Speaking of. It seems we have a local apartment complex of our own that is battling these little critters. An apartment complex in The Woodlands is apparently having quite an issue, as reported in the Montgomery County News, and some of the residents say they have been having issues for over a year. Thirty miles from downtown Houston doesn’t seem that far away when all they need to do is hitch a ride in a sport coat, or in a gym bag.
In reality, just because you saw your first one yesterday doesn’t mean they haven’t been there for much longer. Bed bugs can go undetected for weeks, or even months, because many times their bites go undetected. Not everyone will notice bed bug bites because your reaction to those bites is individualized. So unless you, or someone nearby, has visible marks which are typically an allergic reaction to their saliva, you may be their constant source of food. Itchy red blotches are also indicative of a bed bug infestation. Currently, bed bugs are not known to carry or transmit infectious diseases.
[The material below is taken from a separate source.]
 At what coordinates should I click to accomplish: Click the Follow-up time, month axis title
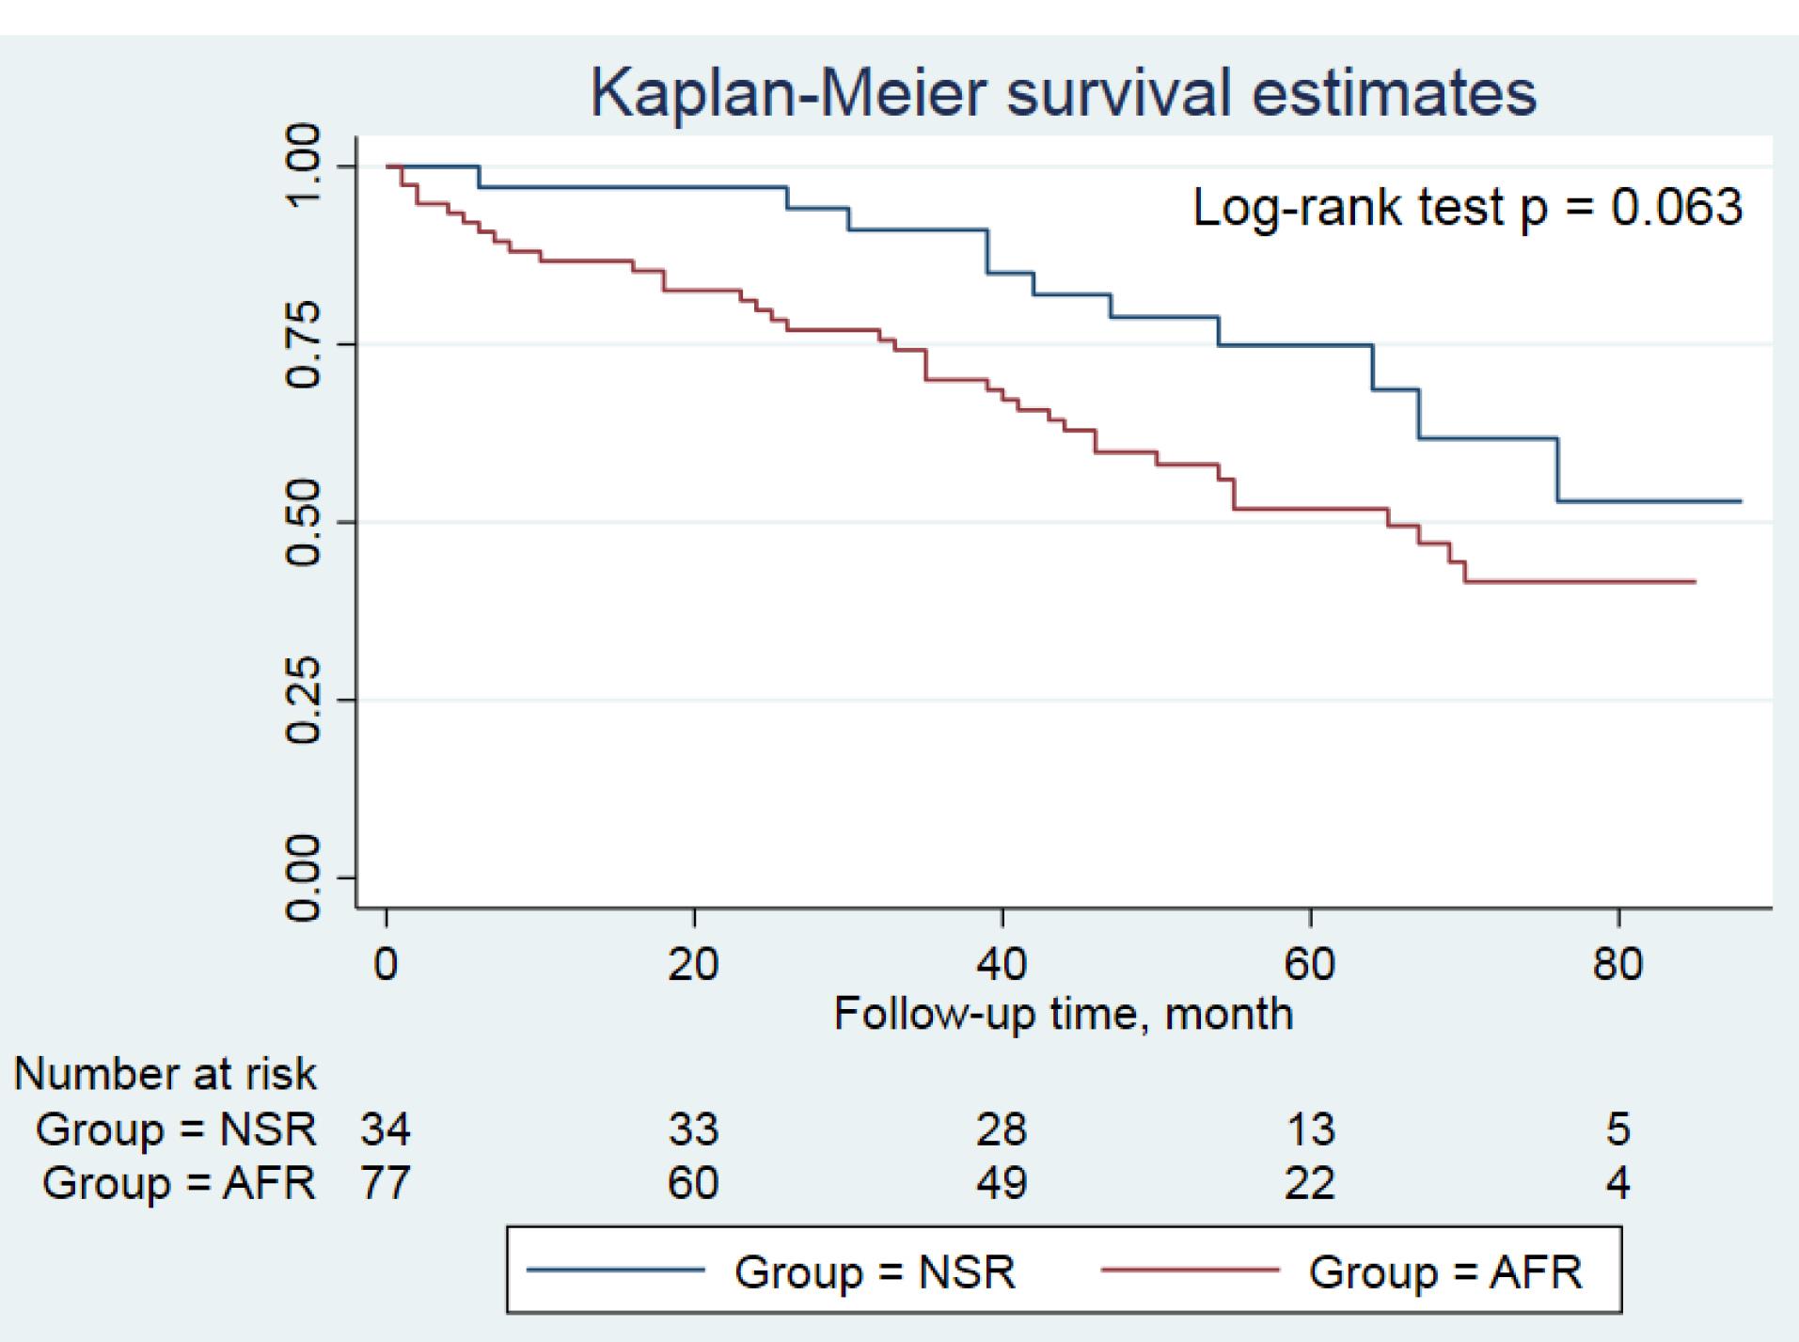pyautogui.click(x=1063, y=1014)
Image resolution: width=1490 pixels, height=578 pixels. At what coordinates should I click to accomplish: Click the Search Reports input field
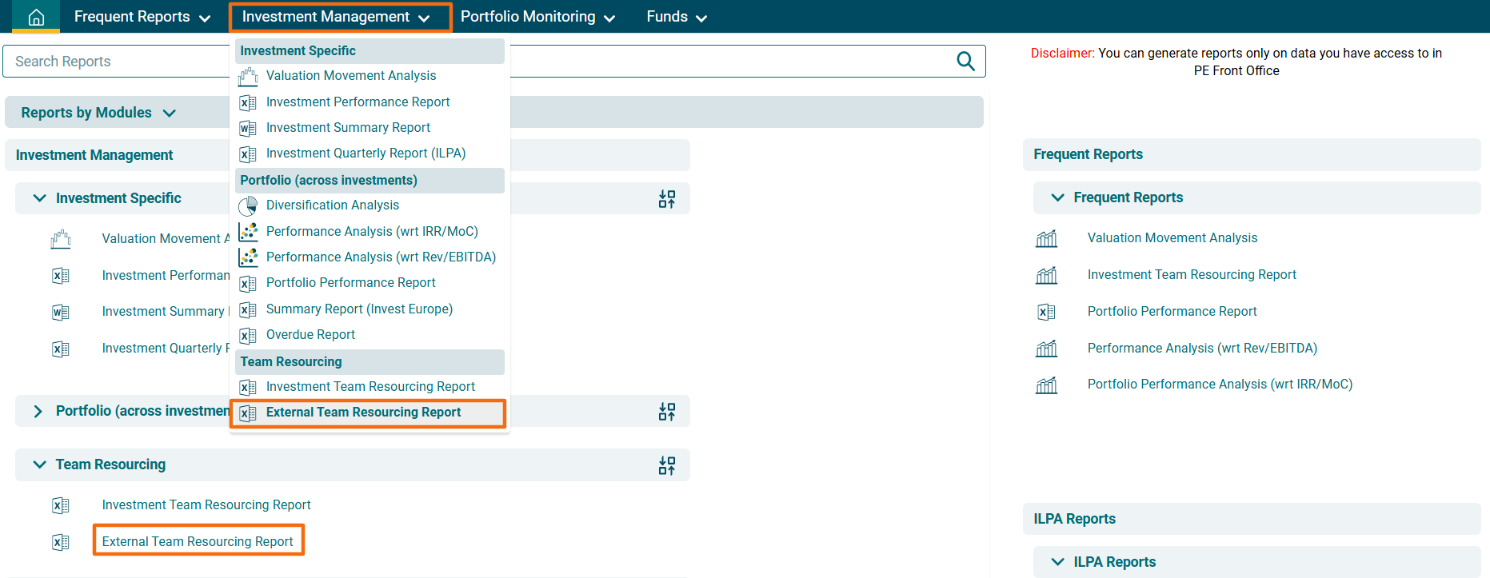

Here’s a nice video on how to inspect for bed bugs around the room.
Bulwark Exterminating does not necessarily specialize in bed bugs, but there is a similar chord between a bed bug infestation and a scorpion infestation (which we DO specialized in). We, at the office, typically chuckle when we hear the claim “My neighbor has scorpions, but I don’t.” Or, “We had scorpions last year, but haven’t seen any yet this year, so they must be gone.” To which we reply, “If your neighbor has them, then YOU have them.” and “If you had them then, then you have them now.” In the case of bed bugs, your neighbor would have to be be living in a completely sealed environment (no cracks or crevices to the outside world), and said neighbor would have to have never left his/her house since the first sighting. Basically live in a vacuum. But even before the first sighting it was probably already too late.
So keeps your eyes peeled, Houston. We may, or may not, have a problem.